* Exercise aim *
The lines from the start of the data up to and including the one with "[Switch to smaller product images] (138, 102)" should be returned exactly, and nothing else.

[Data items]
===
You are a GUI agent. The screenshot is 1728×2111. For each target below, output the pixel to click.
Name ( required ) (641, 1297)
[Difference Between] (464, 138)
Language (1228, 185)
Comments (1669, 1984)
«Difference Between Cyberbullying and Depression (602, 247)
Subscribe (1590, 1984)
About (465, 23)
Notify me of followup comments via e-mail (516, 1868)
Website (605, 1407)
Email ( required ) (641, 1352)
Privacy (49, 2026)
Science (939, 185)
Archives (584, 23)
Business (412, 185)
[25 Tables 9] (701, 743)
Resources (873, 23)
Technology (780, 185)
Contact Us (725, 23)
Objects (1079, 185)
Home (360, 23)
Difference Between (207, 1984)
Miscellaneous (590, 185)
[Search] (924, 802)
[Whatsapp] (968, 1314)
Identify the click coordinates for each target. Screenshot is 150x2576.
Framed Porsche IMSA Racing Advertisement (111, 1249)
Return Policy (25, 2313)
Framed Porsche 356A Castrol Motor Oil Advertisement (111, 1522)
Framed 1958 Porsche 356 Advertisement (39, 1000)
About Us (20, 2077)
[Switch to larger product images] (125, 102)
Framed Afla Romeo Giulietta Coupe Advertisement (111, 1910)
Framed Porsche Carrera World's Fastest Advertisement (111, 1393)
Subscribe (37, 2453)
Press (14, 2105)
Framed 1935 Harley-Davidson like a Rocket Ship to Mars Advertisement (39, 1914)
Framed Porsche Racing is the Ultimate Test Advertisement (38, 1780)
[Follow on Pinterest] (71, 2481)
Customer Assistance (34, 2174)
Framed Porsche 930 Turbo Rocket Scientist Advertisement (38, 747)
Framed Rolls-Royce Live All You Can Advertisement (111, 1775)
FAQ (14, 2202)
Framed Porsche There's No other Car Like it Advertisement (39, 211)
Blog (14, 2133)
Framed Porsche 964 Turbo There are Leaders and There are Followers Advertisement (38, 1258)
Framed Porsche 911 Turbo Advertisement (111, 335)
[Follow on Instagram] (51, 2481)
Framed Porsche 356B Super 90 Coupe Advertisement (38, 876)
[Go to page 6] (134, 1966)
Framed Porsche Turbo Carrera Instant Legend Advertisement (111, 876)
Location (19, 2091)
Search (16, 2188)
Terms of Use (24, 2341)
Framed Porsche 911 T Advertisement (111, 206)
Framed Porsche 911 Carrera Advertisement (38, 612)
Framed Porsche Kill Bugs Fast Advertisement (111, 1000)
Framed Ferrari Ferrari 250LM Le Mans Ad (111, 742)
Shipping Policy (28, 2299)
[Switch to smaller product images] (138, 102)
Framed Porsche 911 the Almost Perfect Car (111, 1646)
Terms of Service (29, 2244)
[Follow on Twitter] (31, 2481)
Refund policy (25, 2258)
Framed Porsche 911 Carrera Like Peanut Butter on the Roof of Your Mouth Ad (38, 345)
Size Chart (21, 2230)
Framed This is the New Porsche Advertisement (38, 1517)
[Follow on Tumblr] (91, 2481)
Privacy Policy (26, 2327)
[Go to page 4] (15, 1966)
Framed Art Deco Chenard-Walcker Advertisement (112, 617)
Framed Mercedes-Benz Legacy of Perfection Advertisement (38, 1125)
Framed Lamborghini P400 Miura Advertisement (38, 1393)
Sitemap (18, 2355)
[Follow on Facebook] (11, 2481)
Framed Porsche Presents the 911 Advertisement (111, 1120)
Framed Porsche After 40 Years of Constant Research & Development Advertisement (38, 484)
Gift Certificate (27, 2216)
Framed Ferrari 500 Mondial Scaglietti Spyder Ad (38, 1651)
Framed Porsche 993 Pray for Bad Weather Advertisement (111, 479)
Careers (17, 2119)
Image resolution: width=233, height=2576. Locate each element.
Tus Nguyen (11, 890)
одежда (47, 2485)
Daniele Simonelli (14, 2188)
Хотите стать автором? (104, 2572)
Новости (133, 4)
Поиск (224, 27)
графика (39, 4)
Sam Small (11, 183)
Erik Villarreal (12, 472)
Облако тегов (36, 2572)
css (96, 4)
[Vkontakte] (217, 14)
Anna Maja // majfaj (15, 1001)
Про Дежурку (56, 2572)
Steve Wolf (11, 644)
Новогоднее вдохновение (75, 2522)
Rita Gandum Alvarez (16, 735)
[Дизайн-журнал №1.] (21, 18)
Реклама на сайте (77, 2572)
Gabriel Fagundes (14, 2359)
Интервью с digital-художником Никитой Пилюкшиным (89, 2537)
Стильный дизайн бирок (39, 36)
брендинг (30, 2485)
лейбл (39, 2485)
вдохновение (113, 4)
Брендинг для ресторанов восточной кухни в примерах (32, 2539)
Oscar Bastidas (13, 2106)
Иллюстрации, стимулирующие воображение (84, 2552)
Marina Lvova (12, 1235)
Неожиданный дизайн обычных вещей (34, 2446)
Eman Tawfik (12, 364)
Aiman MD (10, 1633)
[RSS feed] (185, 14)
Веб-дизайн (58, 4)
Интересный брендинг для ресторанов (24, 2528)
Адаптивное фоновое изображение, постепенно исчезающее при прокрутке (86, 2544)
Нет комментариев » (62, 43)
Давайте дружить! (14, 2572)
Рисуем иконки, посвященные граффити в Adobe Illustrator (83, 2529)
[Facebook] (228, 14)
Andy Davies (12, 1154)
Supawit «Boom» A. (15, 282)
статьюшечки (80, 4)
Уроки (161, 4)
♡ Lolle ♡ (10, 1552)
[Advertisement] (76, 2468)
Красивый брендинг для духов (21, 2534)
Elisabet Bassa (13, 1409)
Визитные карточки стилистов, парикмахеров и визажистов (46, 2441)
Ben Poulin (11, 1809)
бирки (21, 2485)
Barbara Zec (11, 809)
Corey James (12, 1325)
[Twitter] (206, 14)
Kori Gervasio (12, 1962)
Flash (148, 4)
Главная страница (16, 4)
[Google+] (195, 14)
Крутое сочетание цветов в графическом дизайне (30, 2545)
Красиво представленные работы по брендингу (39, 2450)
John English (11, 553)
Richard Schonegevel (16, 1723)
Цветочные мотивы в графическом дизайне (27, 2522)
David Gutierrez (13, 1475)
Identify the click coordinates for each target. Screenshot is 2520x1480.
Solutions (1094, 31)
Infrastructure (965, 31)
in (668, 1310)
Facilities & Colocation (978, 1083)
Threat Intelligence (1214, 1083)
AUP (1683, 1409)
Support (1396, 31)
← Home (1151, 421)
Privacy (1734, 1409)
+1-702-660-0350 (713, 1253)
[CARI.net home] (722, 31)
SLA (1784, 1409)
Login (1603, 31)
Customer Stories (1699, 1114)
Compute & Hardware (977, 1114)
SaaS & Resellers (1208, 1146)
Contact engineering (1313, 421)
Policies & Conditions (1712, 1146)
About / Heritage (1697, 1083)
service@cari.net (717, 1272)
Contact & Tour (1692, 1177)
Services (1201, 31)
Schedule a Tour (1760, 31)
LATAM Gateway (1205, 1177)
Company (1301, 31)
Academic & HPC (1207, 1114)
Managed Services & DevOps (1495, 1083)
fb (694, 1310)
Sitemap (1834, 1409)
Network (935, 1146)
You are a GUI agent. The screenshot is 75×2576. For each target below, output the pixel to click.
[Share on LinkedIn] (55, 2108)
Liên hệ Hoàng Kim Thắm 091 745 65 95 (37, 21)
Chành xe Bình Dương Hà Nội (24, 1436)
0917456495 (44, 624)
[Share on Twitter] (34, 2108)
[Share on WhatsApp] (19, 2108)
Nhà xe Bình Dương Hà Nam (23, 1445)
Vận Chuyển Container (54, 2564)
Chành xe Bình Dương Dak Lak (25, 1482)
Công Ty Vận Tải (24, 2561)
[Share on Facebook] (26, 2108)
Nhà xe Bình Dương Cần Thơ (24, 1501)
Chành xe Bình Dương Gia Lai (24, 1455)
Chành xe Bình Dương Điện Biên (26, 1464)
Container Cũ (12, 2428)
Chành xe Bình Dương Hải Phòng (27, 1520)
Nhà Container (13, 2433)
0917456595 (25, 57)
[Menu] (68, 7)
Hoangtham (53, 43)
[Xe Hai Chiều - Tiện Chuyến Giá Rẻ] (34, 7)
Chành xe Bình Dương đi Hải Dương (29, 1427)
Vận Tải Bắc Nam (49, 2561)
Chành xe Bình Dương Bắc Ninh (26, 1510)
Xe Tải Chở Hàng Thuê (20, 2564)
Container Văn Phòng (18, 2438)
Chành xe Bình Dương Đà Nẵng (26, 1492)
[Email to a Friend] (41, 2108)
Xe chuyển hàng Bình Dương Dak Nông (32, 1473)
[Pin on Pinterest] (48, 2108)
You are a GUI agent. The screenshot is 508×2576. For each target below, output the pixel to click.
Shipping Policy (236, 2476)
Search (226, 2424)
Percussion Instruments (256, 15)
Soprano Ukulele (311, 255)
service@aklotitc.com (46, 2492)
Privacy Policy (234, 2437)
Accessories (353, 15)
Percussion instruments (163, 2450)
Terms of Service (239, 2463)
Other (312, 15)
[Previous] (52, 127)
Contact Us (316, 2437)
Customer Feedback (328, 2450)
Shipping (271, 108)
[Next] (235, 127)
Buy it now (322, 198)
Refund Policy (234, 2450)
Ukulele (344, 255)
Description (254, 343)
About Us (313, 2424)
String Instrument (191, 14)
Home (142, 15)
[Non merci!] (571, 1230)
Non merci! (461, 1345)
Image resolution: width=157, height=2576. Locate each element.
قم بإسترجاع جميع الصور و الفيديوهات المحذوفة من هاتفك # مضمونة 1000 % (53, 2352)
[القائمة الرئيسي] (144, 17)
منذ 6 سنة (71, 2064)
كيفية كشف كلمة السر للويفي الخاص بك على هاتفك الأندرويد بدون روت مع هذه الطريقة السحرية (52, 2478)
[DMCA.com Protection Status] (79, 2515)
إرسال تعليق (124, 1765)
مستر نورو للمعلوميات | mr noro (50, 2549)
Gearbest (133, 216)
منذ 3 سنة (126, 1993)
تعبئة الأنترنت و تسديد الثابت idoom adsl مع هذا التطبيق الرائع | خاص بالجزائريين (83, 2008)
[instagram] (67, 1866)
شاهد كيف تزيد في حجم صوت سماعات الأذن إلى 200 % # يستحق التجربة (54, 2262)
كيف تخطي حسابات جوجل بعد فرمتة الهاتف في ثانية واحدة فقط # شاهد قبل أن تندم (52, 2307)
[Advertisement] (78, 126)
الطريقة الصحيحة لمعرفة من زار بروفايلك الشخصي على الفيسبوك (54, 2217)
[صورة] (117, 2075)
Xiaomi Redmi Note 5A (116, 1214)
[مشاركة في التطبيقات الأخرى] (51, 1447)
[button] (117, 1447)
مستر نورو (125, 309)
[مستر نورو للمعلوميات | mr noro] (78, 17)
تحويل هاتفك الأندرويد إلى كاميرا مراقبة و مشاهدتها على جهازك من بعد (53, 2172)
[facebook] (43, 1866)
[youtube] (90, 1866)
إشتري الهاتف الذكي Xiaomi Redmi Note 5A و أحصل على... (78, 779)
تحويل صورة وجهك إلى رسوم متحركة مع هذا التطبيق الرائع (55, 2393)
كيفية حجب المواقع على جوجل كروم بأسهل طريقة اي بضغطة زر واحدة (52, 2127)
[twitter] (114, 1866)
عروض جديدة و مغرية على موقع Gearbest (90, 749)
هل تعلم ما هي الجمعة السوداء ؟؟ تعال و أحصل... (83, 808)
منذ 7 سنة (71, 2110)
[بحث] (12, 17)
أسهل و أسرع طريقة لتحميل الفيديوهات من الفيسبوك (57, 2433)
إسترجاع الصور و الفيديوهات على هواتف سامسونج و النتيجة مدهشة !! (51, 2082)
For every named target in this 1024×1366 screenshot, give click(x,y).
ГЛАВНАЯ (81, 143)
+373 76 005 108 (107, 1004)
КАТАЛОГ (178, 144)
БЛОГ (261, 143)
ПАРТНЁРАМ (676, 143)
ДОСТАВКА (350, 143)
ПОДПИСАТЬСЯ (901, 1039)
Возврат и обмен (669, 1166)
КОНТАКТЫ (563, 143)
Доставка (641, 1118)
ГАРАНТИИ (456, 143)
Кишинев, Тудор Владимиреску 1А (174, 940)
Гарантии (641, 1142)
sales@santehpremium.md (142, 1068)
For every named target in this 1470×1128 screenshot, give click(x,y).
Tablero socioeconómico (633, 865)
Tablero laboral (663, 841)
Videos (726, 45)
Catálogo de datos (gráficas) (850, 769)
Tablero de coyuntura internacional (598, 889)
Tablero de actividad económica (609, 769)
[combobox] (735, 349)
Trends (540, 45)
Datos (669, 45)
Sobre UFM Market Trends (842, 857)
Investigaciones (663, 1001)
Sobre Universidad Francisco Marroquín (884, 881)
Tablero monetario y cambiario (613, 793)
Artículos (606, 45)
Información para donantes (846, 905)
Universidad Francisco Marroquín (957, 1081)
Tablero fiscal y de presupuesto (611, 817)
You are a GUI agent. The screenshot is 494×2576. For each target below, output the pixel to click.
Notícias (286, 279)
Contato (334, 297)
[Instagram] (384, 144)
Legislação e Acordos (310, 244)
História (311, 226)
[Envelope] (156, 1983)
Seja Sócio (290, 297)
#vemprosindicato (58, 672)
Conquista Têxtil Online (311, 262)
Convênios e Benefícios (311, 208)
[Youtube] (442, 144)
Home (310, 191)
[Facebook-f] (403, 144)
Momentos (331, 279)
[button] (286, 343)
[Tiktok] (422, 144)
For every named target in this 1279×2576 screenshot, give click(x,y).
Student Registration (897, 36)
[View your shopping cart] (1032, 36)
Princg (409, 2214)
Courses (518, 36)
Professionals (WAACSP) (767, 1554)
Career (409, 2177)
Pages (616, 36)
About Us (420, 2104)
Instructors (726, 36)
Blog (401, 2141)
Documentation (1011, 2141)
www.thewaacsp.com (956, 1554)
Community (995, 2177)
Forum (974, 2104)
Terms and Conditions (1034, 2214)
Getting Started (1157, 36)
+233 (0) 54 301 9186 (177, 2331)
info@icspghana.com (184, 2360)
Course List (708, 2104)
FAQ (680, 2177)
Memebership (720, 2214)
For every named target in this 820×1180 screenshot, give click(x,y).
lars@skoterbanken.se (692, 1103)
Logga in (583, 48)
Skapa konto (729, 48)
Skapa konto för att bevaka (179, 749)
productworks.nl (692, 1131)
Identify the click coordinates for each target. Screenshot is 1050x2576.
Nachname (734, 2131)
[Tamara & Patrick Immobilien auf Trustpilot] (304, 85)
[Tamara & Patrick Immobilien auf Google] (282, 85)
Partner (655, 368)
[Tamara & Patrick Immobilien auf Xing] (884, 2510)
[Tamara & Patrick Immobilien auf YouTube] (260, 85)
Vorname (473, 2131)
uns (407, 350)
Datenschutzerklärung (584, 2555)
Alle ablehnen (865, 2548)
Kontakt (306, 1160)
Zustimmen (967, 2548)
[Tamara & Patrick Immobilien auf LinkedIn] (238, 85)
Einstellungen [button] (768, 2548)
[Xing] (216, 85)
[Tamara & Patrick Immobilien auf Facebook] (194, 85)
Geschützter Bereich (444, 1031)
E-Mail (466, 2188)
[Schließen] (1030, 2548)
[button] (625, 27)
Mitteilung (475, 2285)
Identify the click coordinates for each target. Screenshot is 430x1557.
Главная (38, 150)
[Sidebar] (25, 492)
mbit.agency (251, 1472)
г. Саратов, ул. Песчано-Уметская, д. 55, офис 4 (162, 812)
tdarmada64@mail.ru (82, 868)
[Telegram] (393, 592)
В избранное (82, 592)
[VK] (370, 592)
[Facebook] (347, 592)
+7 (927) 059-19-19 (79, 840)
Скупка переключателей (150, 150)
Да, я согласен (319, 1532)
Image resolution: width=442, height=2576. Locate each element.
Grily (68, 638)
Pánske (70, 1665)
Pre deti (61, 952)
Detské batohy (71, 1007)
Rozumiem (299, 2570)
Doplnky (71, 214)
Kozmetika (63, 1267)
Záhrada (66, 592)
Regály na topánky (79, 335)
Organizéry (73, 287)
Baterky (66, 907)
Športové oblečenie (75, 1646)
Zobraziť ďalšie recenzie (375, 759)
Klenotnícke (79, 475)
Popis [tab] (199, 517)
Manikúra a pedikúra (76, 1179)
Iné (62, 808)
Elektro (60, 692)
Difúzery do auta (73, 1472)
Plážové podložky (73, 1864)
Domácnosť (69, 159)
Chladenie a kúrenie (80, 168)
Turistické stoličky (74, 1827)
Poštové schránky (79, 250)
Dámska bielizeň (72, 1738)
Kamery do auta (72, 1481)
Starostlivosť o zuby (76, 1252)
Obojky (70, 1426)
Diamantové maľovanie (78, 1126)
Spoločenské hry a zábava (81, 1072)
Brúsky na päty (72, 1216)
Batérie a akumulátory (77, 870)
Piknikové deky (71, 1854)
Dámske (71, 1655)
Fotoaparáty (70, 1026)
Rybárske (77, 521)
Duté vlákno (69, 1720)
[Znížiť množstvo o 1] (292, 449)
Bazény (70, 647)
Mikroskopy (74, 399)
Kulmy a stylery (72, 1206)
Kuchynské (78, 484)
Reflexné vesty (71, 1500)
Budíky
===
* Solution for this task *
You are a GUI agent. The screenshot is 1728×2111. For each target below, output the pixel to click.
Name ( required ) (641, 1297)
[Difference Between] (464, 138)
Language (1228, 185)
Comments (1669, 1984)
«Difference Between Cyberbullying and Depression (602, 247)
Subscribe (1590, 1984)
About (465, 23)
Notify me of followup comments via e-mail (516, 1868)
Website (605, 1407)
Email ( required ) (641, 1352)
Privacy (49, 2026)
Science (939, 185)
Archives (584, 23)
Business (412, 185)
[25 Tables 9] (701, 743)
Resources (873, 23)
Technology (780, 185)
Contact Us (725, 23)
Objects (1079, 185)
Home (360, 23)
Difference Between (207, 1984)
Miscellaneous (590, 185)
[Search] (924, 802)
[Whatsapp] (968, 1314)
Identify the click coordinates for each target. Screenshot is 150x2576.
Framed Porsche IMSA Racing Advertisement (111, 1249)
Return Policy (25, 2313)
Framed Porsche 356A Castrol Motor Oil Advertisement (111, 1522)
Framed 1958 Porsche 356 Advertisement (39, 1000)
About Us (20, 2077)
[Switch to larger product images] (125, 102)
Framed Afla Romeo Giulietta Coupe Advertisement (111, 1910)
Framed Porsche Carrera World's Fastest Advertisement (111, 1393)
Subscribe (37, 2453)
Press (14, 2105)
Framed 1935 Harley-Davidson like a Rocket Ship to Mars Advertisement (39, 1914)
Framed Porsche Racing is the Ultimate Test Advertisement (38, 1780)
[Follow on Pinterest] (71, 2481)
Customer Assistance (34, 2174)
Framed Porsche 930 Turbo Rocket Scientist Advertisement (38, 747)
Framed Rolls-Royce Live All You Can Advertisement (111, 1775)
FAQ (14, 2202)
Framed Porsche There's No other Car Like it Advertisement (39, 211)
Blog (14, 2133)
Framed Porsche 964 Turbo There are Leaders and There are Followers Advertisement (38, 1258)
Framed Porsche 911 Turbo Advertisement (111, 335)
[Follow on Instagram] (51, 2481)
Framed Porsche 356B Super 90 Coupe Advertisement (38, 876)
[Go to page 6] (134, 1966)
Framed Porsche Turbo Carrera Instant Legend Advertisement (111, 876)
Location (19, 2091)
Search (16, 2188)
Terms of Use (24, 2341)
Framed Porsche 911 T Advertisement (111, 206)
Framed Porsche 911 Carrera Advertisement (38, 612)
Framed Porsche Kill Bugs Fast Advertisement (111, 1000)
Framed Ferrari Ferrari 250LM Le Mans Ad (111, 742)
Shipping Policy (28, 2299)
[Switch to smaller product images] (138, 102)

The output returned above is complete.